Walesa is already under investigation for his role in a planned 15-minute strike which was planned for last February but canceled before it ever took place. It led to prison terms of 21/2 to 31/2 years for three Solidarity organizers who attended a planning meeting with Walesa.
The government has warned Walesa he faces prosecution if he continues ″illegal union activity.″
No date has been set for the price rise, but the official Communist Party newspaper Trybuna Ludu said in a commentary Monday: ″It will be more expensive from July 1 on the meat market.″
Marek Rudzinski, an official in the government spokesman’s office, said the article ″is not an official communique″ and refused to confirm that meat prices will go up Monday.
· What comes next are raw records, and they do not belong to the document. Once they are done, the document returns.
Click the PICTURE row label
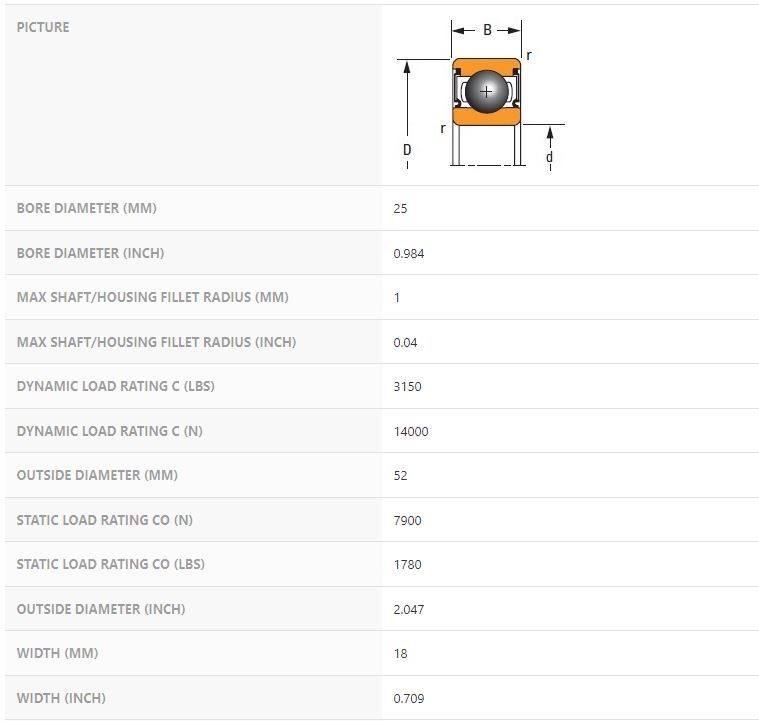Image resolution: width=759 pixels, height=721 pixels. tap(43, 27)
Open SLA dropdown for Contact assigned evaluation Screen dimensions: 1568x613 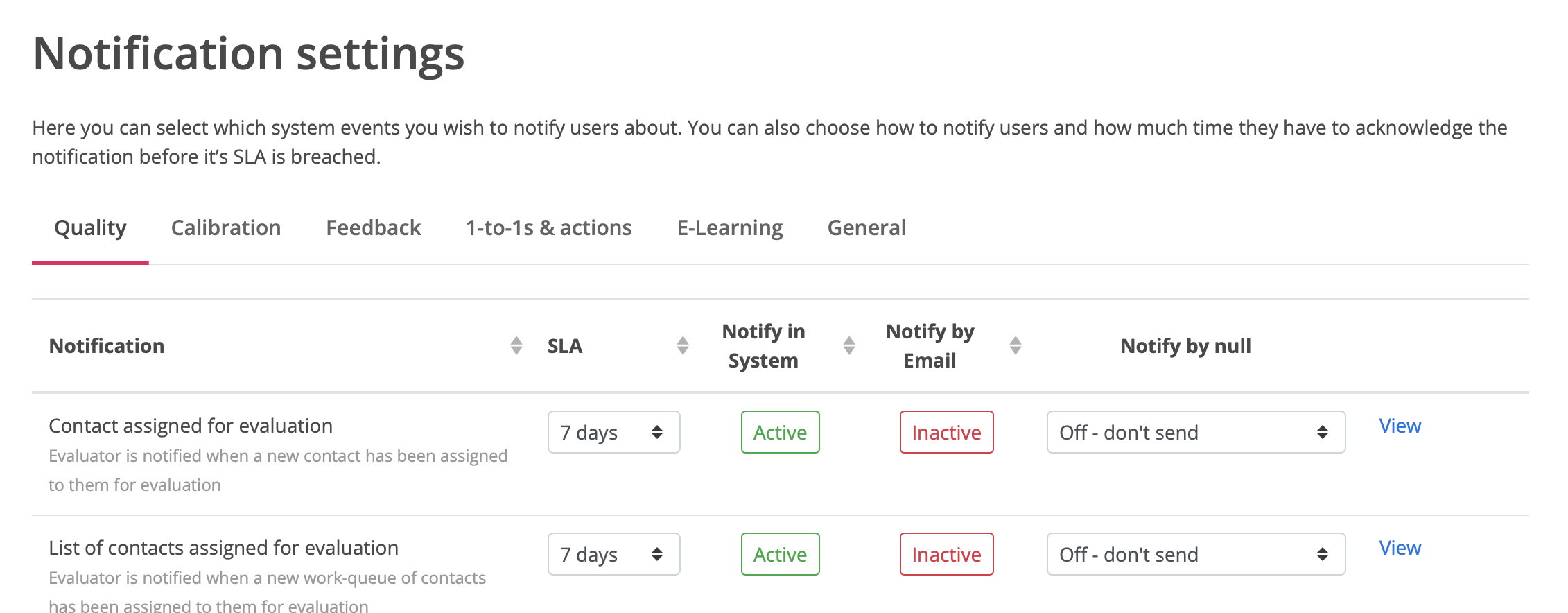613,432
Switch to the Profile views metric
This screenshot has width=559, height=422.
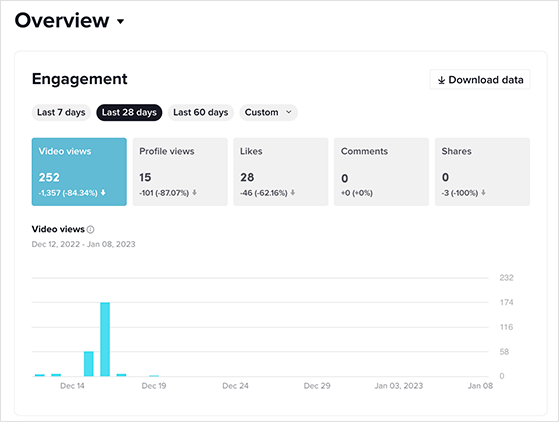coord(180,172)
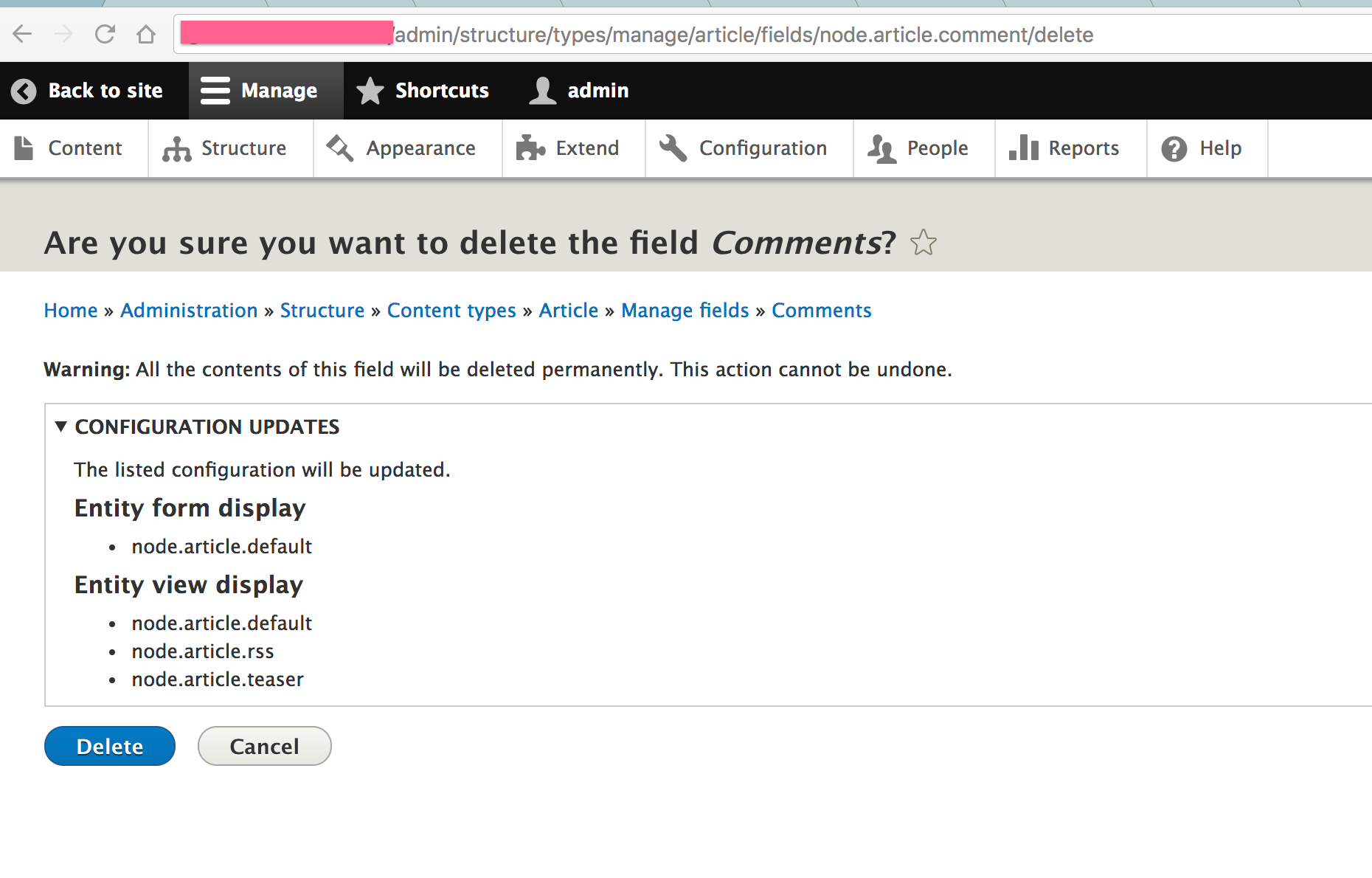
Task: Collapse the Configuration Updates section
Action: (x=62, y=426)
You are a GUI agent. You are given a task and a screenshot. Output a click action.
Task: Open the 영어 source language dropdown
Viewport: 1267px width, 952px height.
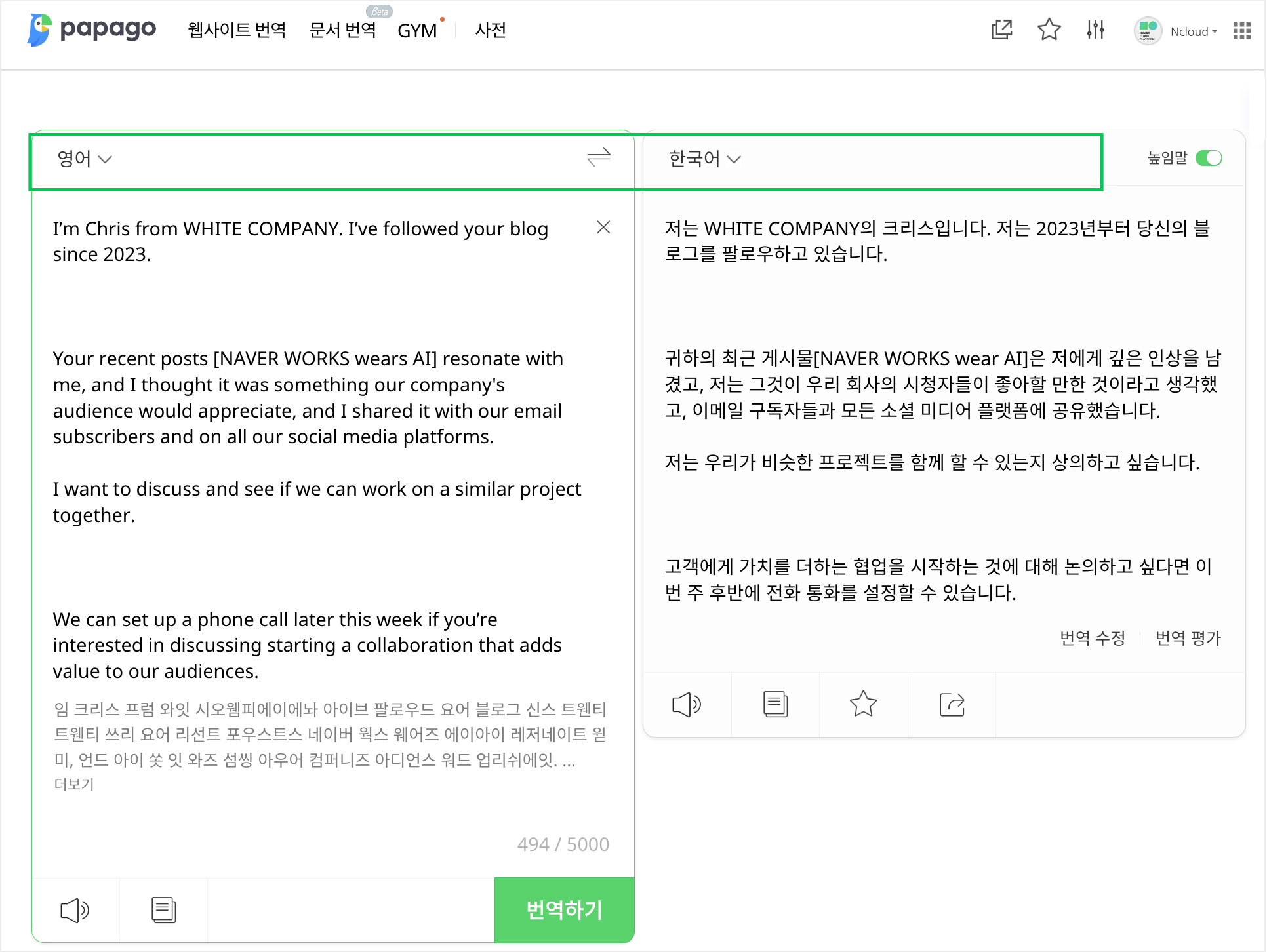pos(85,159)
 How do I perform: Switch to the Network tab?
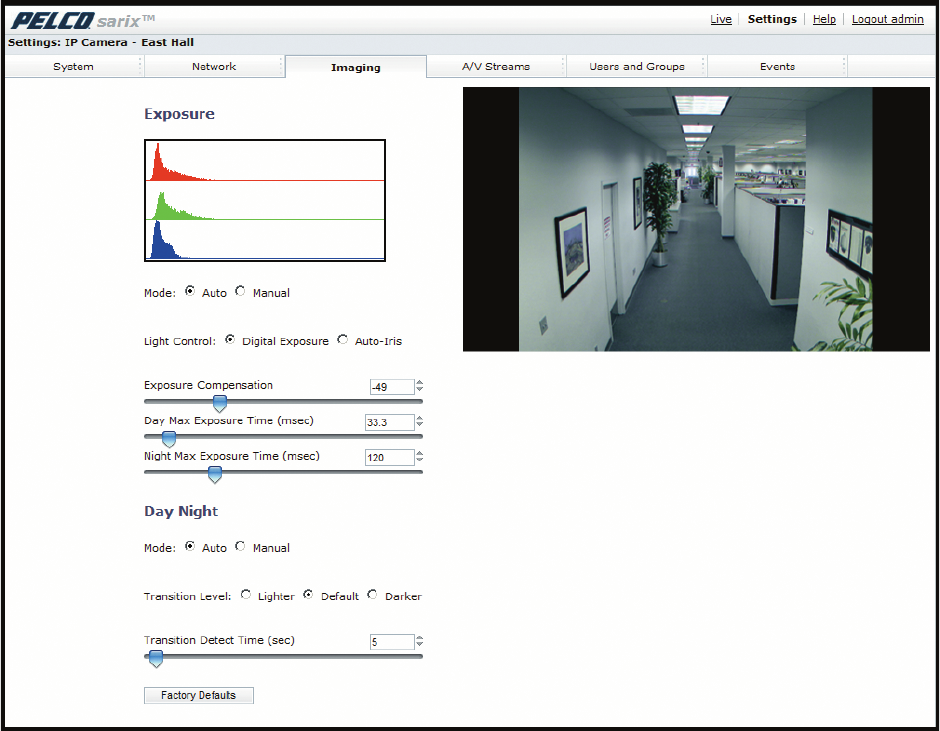214,67
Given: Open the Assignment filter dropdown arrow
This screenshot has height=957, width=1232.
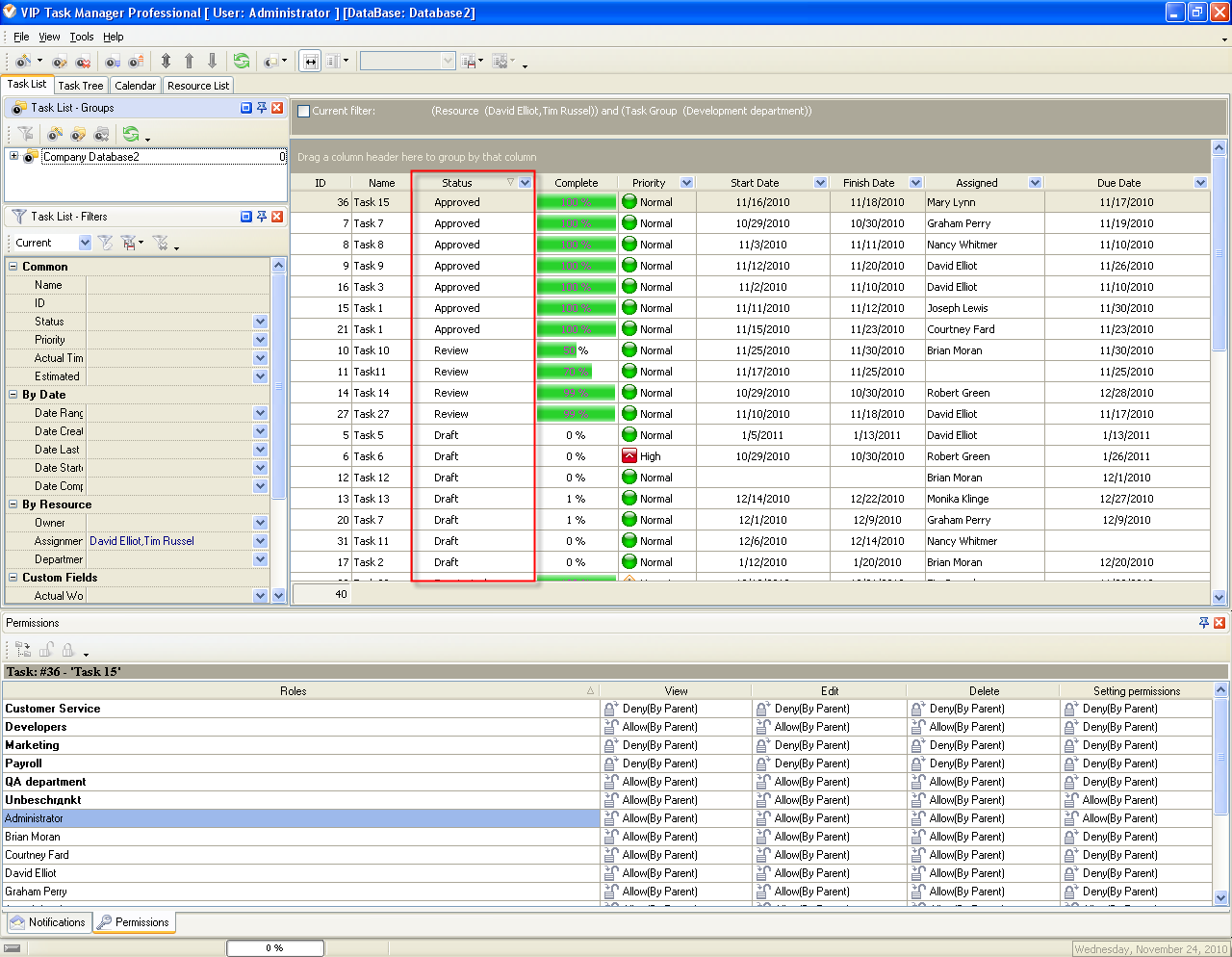Looking at the screenshot, I should tap(260, 541).
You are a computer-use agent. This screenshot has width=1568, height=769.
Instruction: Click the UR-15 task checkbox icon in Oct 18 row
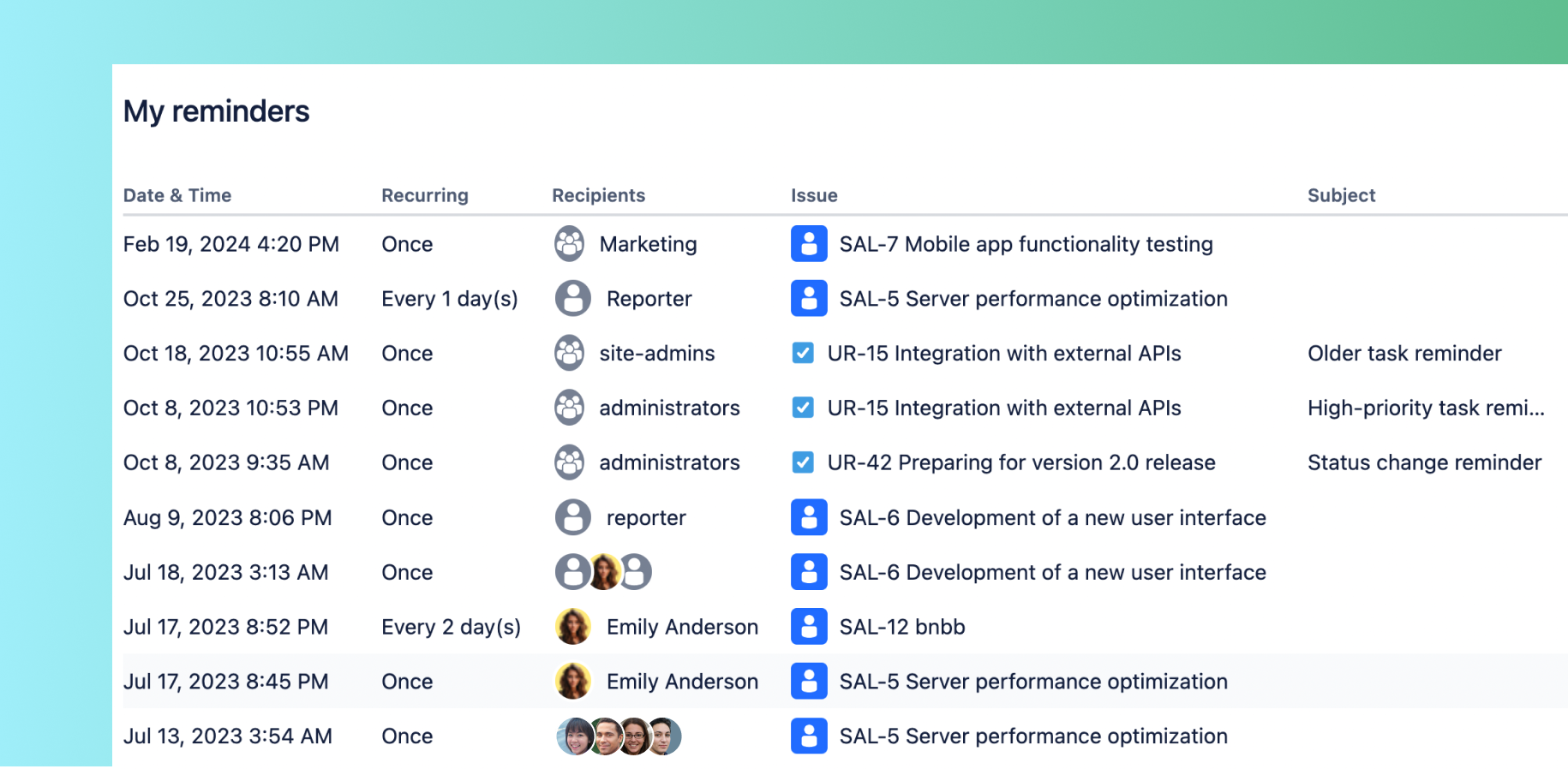coord(803,353)
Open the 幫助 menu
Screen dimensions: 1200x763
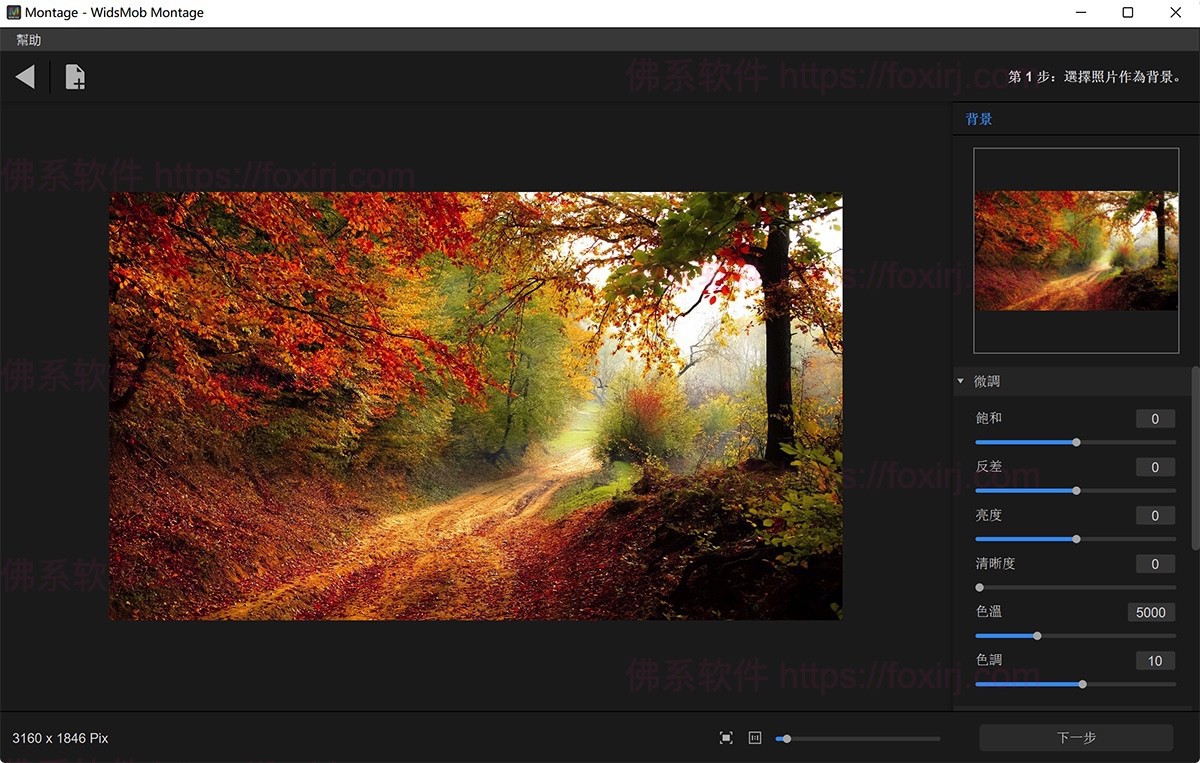click(29, 40)
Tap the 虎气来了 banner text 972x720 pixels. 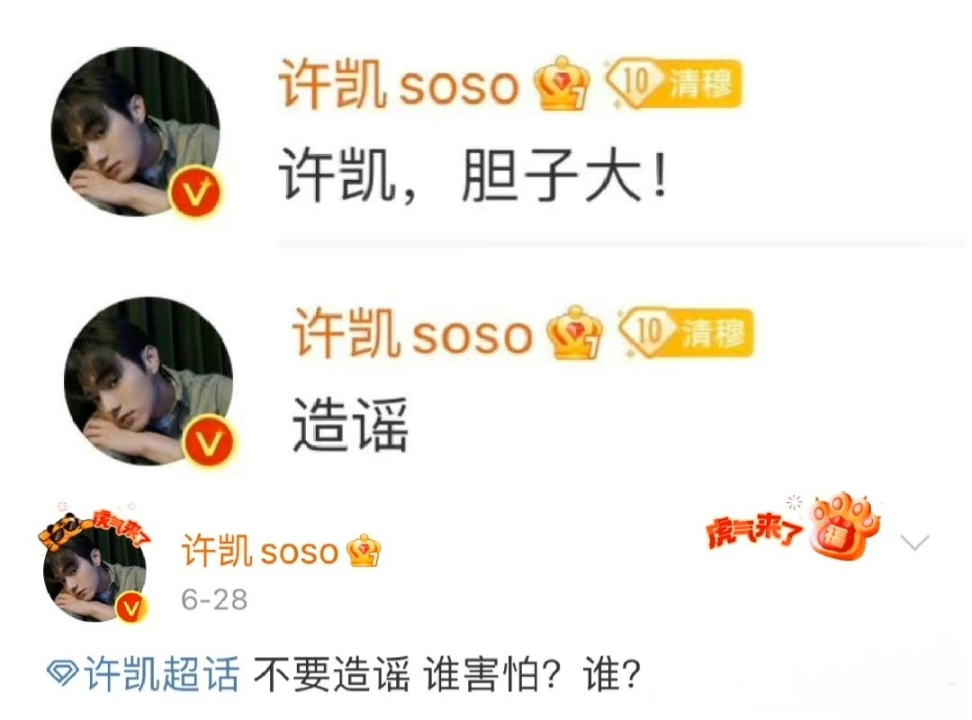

The Solidarity underground has issued appeals for a one-hour strike the first working day after the prices go into effect. Solidarity charged in a communique circulated Tuesday that the government would put the increases into effect unannounced to avoid protests.
Walesa, the elected chairman of the now-outlawed free trade union movement said: ″The working people have the right to a justified protest, the forms of which factory crews can best determine.
″I have full confidence in their intuition, and the activists in our movement, including me, will be at their disposal,″ Walesa said in a statement read over the telephone from his apartment in the northern city of Gdansk.
Marek Muszynski - an underground Solidarity leader from the southwestern Wroclaw area - called for a strike when meat prices rise, in a statement circulated Wednesday.
Seven former Solidarity leaders from the Ursus tractor factory in Warsaw also issued a statement calling for increases in pay and a variety of worker benefits to counter price inceases.
Increases in the cost of meat, which is rationed, led to widespread worker unrest in 1970, 1976 and 1980. Meat price hikes in July 1980 sparked nationwide strikes, and the birth of Solidarity - the first free trade union movement in the Soviet Bloc - a month later.
Solidarity was suspended in December 1981 when the government imposed martial law, and was outlawed in October 1982. Martial law was lifted two years ago, although many of its restrictions remain.
Walesa said the communist authorities have no program to lift Poland’s economy out of its ″present critical situation.″
″Price hikes cause a further decline in living standards of the Polish working people even though at present conditions of existence for a decisive majority of Poles are very difficult,″ said Walesa, winner of the Nobel Peace Prize in 1983.
Solidarity has urged the government to increase salaries by the equivalent of $12.65 a month to offset the meat-price hikes and increases in the cost of other foodstuffs. The average monthly salary is $107.60.
Walesa is under investigation in connection with appeals for a 15-minute strike in February to protest against the price rises and has been warned he faces prosecution if he continues ″illegal union activity.″
Three Solidarity activists, Bogdan Lis, Adam Michnik and Wladyslaw Frasyniuk, were sentenced to prison terms on June 14 for signing an appeal for the February strike, which Solidarity called off when the government revised its price increase policy.